Written request 1 | Rework the forum thread from "# What did Diesel" down to "CTD's will go." so that "Toyota" stands wherever "Honda" appears.
Written request 2 | Resume the forum thread on what Diesel drove today, writing on from the point after its last post.

Quoted passage |
# What did Diesel drive Today?



## magnusson (Jun 15, 2014)

Starting a new Poll and Hoping Diesel dumps his Honda so we All can see how many miles these CTD's will go.


----------



## diesel (Jun 8, 2013)

LOL! I might be getting closer to a deal on a '17 diesel. I am going to post an idle video shortly so everybody can hear it.


----------



## plasticplant (Mar 26, 2013)

diesel said:


> LOL! I might be getting closer to a deal on a '17 diesel. I am going to post an idle video shortly so everybody can hear it.


With all the recent "issues" you've been posting, I think it's pretty safe to say 200K is the gold standard for the Cruze TD. Anything after that is just bragging rights (even more so. As much as I'd like to see you hit 250k+, I think it's the perfect time to grab the new 2017 diesel. You can be our trailblazer on that one too!

Material provided |
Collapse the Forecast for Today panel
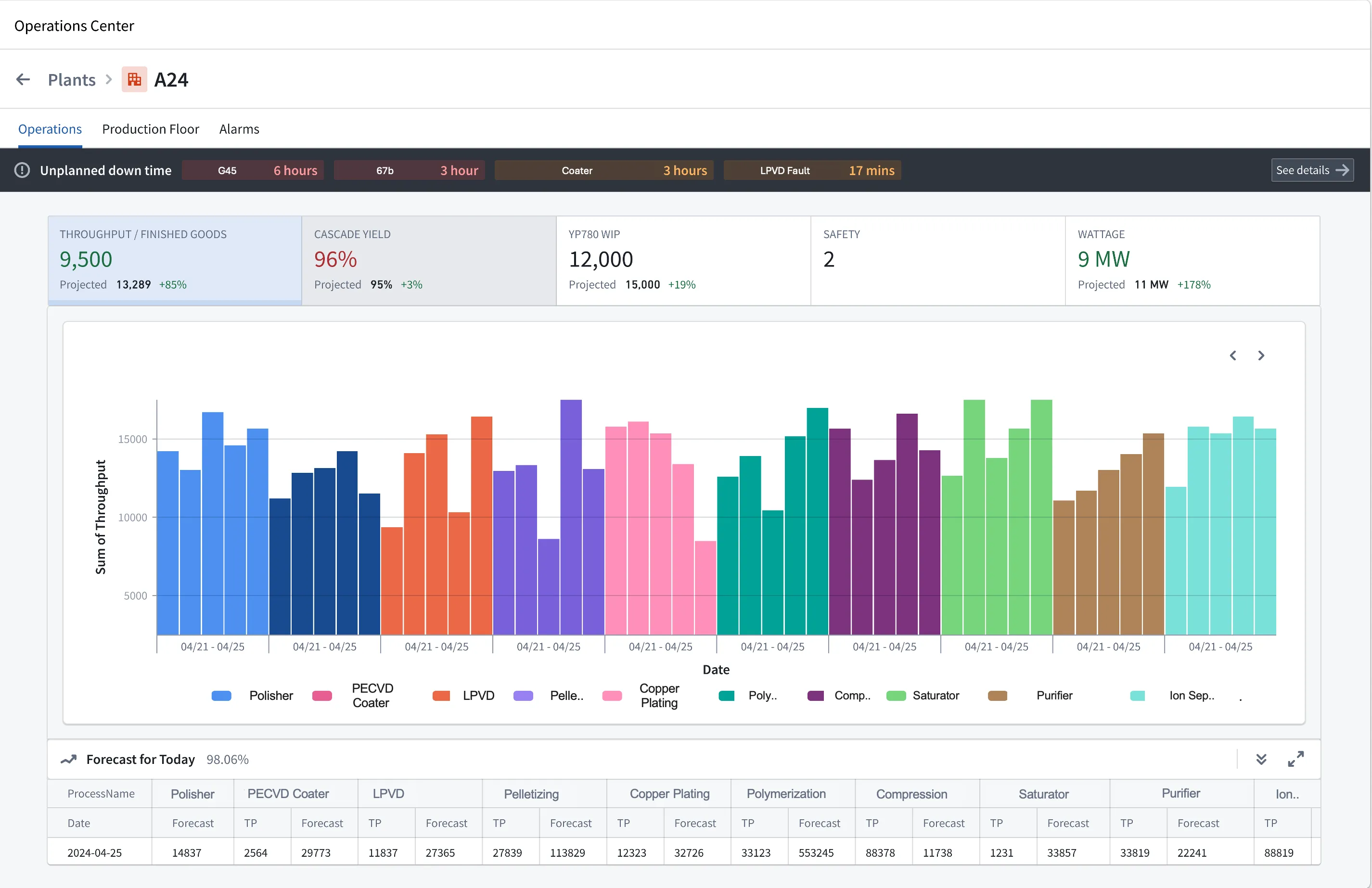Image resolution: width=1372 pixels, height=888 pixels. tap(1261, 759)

Exercise result 1 |
# What did Diesel drive Today?



## magnusson (Jun 15, 2014)

Starting a new Poll and Hoping Diesel dumps his Toyota so we All can see how many miles these CTD's will go.

Exercise result 2 |
----------



## Aaron/VA (Oct 23, 2016)

200k should be nothing for a hwy driven diesel. 

Sent from my SCH-R970 using Tapatalk


----------



## IndyDiesel (May 24, 2015)

If you drive 65k to 70k a year, I think 500k is the gold standard. Most of us tire of keeping something that long. I get bored with a car too soon to drive one that long. I do like my diesel, would like to keep till maybe 150k.


----------



## sparkola (Jun 9, 2014)

Where are you located? I can't find a single 2017 diesel for sale within 500 miles of Chicago when I do a search based on zip code.


----------



## IndyDiesel (May 24, 2015)

sparkola said:


> Where are you located? I can't find a single 2017 diesel for sale within 500 miles of Chicago when I do a search based on zip code.


Do autotrader.com search, with the following:

2017 Chevrolet Cruze LT, then find the diesel box and click, you will find them, there are around 150 listed there across the country


----------



## sparkola (Jun 9, 2014)

Thanks!!!!


----------



## diesel (Jun 8, 2013)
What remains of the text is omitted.